Then it was time to meet Stanley.  Oblong Stanley, that is.  Like in the book, Stanley was preparing to jump out of a helicopter without a parachute – and it was their job to create a way to prevent any cracking.  The girls had lots of fun with this.  When the construction was complete, they took their project outside and dropped it off the side of the new deck.  Although the basket landed pretty hard, Stanley survived.

Next they prepared for the safari themselves.  Armed with party favor cameras and their very best safari outfits, they headed to the backyard to “photograph” plastic animals I had hidden earlier.  This reminded me of a giant Easter egg hunt, and the kids were just as excited about finding plastic elephants and rubber snakes as they were about candy bars and quarters.

After finding and playing with the animals, we collected them and returned inside.  We had a wide variety of animals, and we hid most of them – even the ones not native to Africa, and so this became the group’s next task:  to identify which animals are native to Africa, and which ones are not.  After much discussion, they correctly sorted each animal and were even able to identify where the not-from-African animals originated.

By this time everyone was hungry, so we stopped for a packed picnic lunch.  After that, the girls “excavated”  an assortment of candies from the dirt cakes that my Big Helper had made the night before.  While not everyone was a pudding fan, we all had fun finding the hidden candy!

Books can be a lot of fun – the imagining, the pretending, yes; but also actually carrying out the activities happening in the book provide great learning experiences.

If you were to see an activity plan like this for a book and then go use it, what kind of book would you prefer?

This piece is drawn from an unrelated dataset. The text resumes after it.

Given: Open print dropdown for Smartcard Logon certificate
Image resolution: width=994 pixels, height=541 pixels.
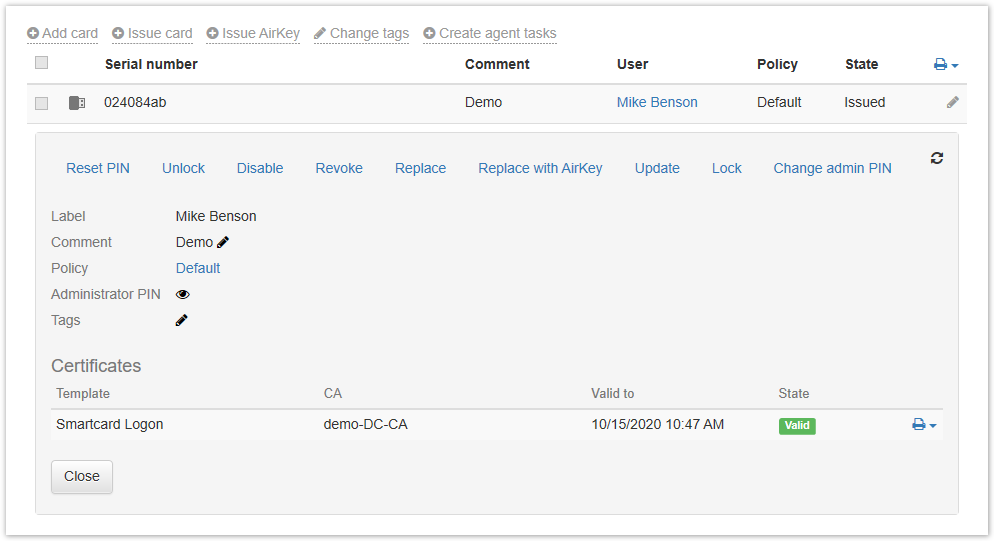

** Shared at I Can Teach My Child.

Book Club, Girls’ Edition: “The Door to Time”

The Door to Time Gils

The girls read a book full of fast-paced adventure this month:  The Door to Time, a Ulysses Moore mystery.  This is the first in a twelve-book series that involves magic, time travel, secret codes, lots of intrigue, and quite a bit of  independence.  The main characters are three pre-teens who work together well and acknowledge their strengths and differences, but are also rather deceitful and keep things from their parents.  If you talk that through, you have a wonderful adventure story with lots of learning the world over.

Because secret codes are rampant in this story – and one involves a code written in an ancient Phoenician language on a clay tablet – we decided to write our own favorite quotes on clay tablets.  We mixed up a batch of clay, shaped it, and etched our sayings into it.  Later we painted and antiqued them to complete the ‘aging’ process.

While the clay was drying, the girls stumbled upon a secret code lying on the table.  It took some work, but they were able to decode it by working together and then to track down the treasure.  

Of course, said treasure needed to be divided, so they did that immediately – and then ate it!

What are your kids reading this month?

To find out more about our book club selections, click here.

Book Club, Girls’ Edition: “Chasing Vermeer” by Blue Balliet

Chasing Vermeer
This month the girls tackled their hardest book to date:  Chasing Vermeer by Blue Balliet.  Chasing Vermeer is a philosophical mystery involving an international community, a centuries-old painting, and a criminal mastermind.

Inherent to the story, at least to us, were Calder’s pentominoes.  These puzzle shapes can be put together to make rectangles, and the more you use, the greater the challenge.  My Big Helper was fascinated with these, so I was excited to find a printable set on that we could print out.  I thought we’d spend just a short time on this, but the girls happily cut for a very long time.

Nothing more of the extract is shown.